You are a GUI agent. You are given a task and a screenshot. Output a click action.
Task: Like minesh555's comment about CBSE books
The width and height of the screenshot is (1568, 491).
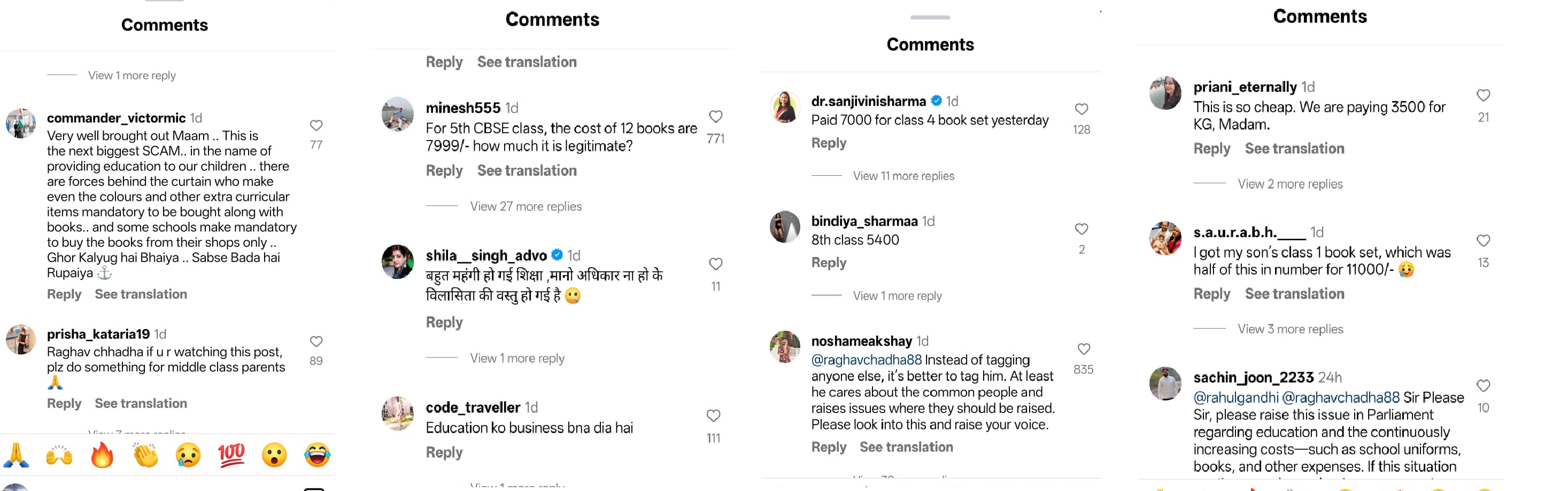[715, 116]
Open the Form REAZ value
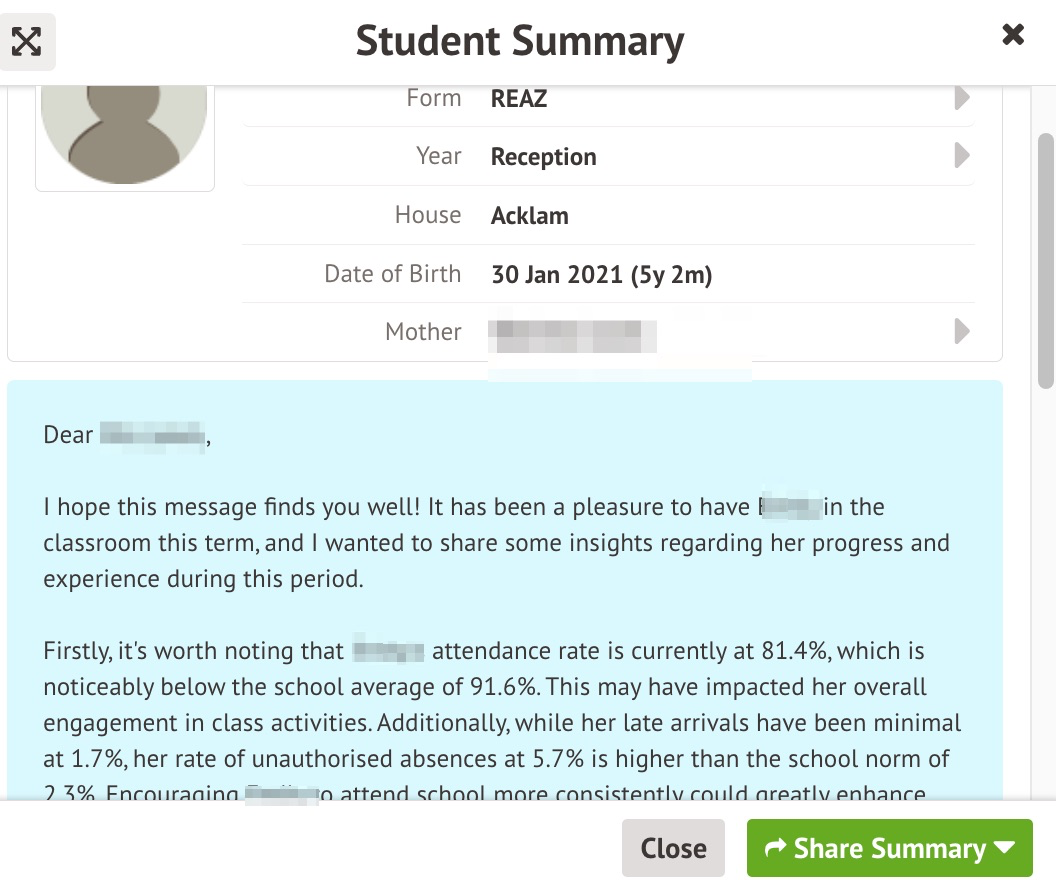The height and width of the screenshot is (888, 1056). tap(519, 99)
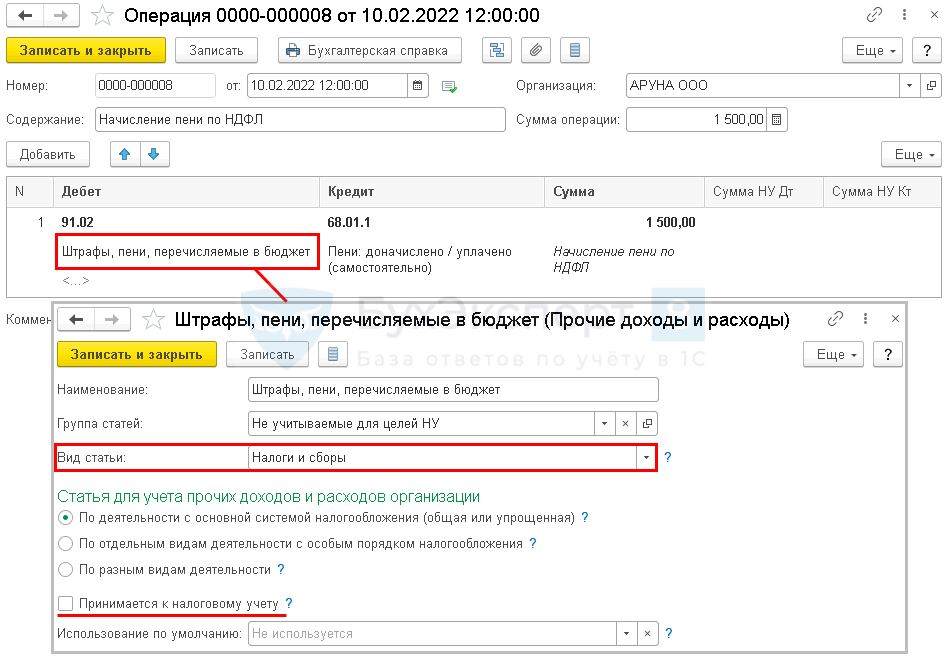Expand the 'Вид статьи' dropdown
This screenshot has width=946, height=659.
(x=646, y=458)
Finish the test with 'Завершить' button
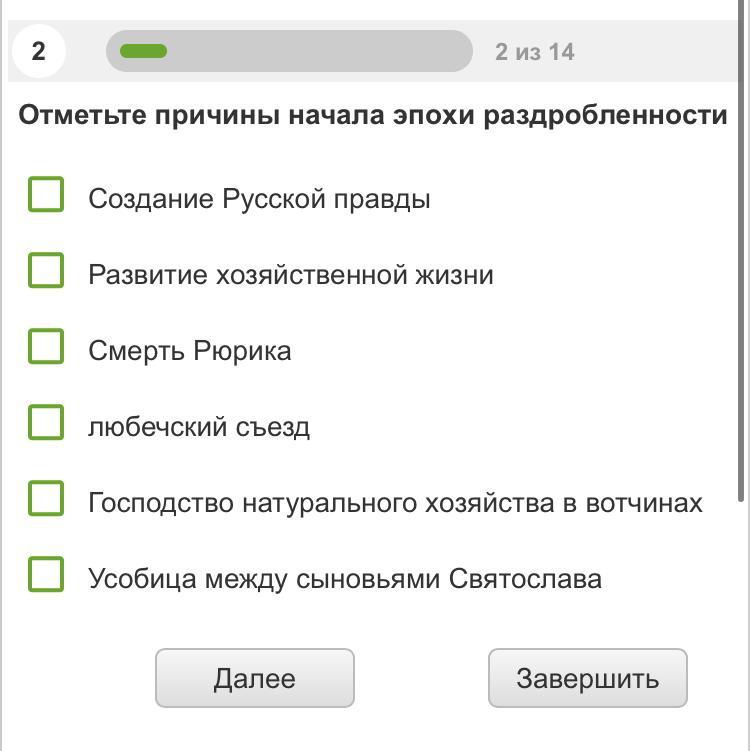Viewport: 750px width, 751px height. [587, 678]
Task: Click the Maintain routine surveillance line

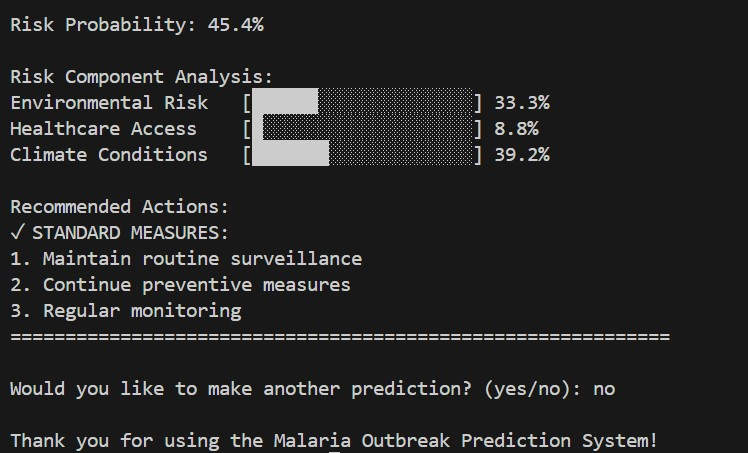Action: pyautogui.click(x=186, y=259)
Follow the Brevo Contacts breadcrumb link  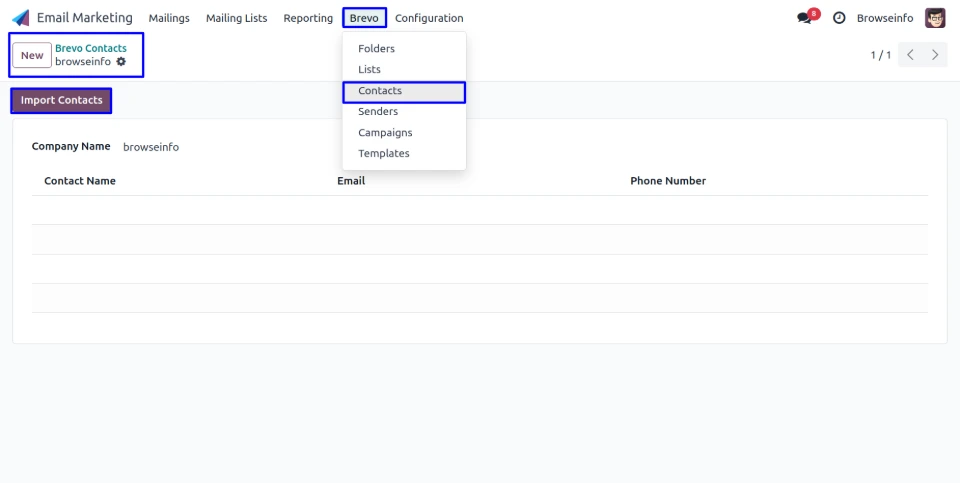(91, 48)
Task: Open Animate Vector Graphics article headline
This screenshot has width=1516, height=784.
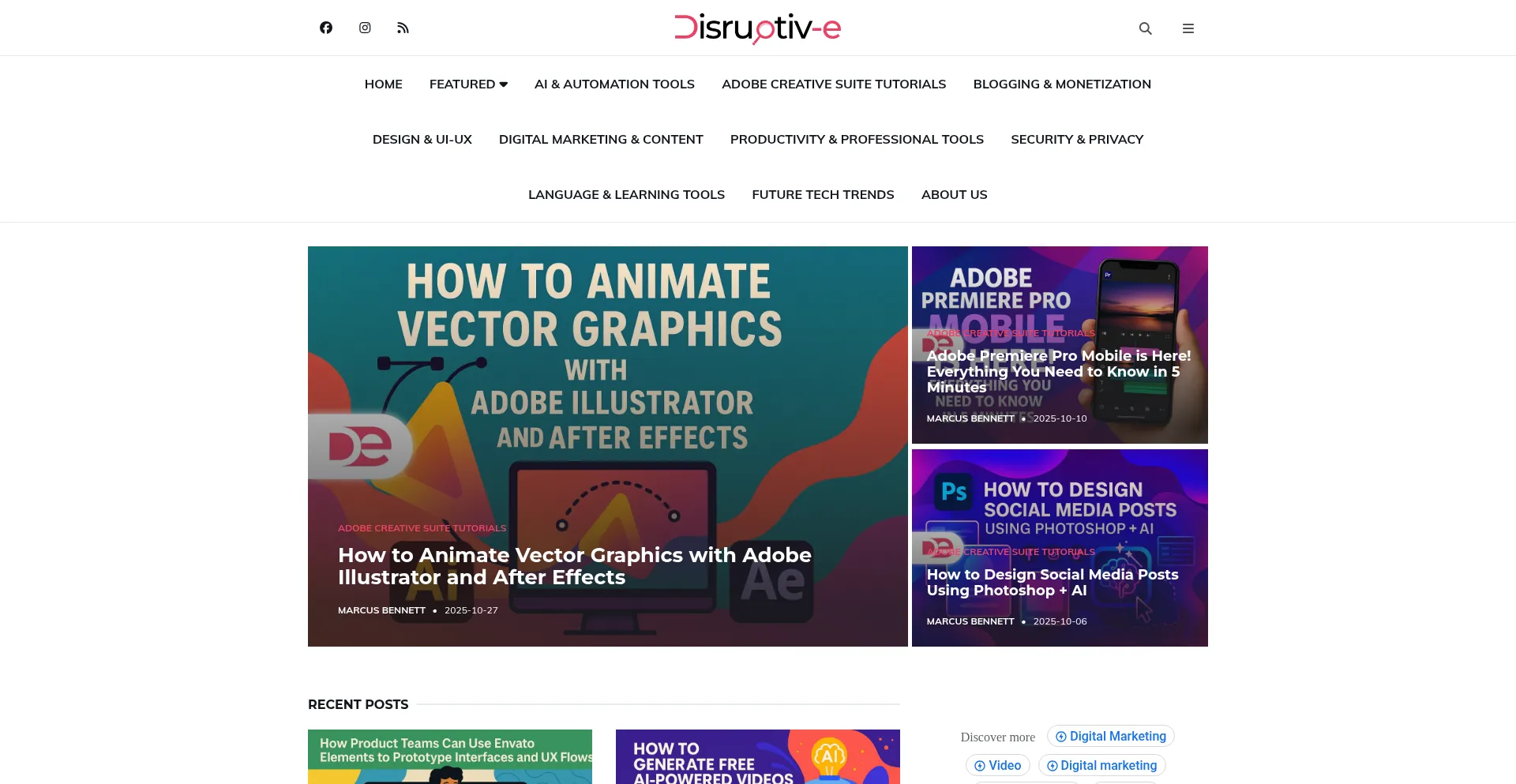Action: coord(574,566)
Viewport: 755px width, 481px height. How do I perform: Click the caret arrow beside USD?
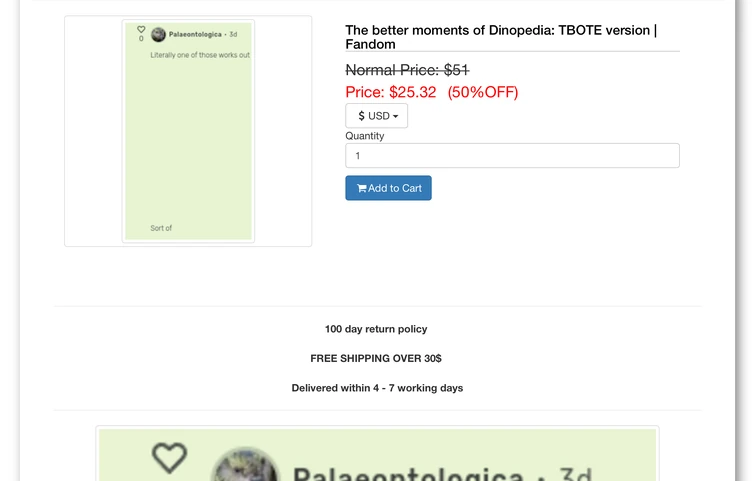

※

## REQUIRED WORK
What is needed is an exact repetition of every line from the line with "Task: Open Animate" to the end of the data above, both ends included, with no pictures.

## WRITTEN RESPONSE
Task: Open Animate Vector Graphics article headline
This screenshot has width=1516, height=784.
Action: coord(574,566)
Viewport: 755px width, 481px height. How do I perform: Click the caret arrow beside USD?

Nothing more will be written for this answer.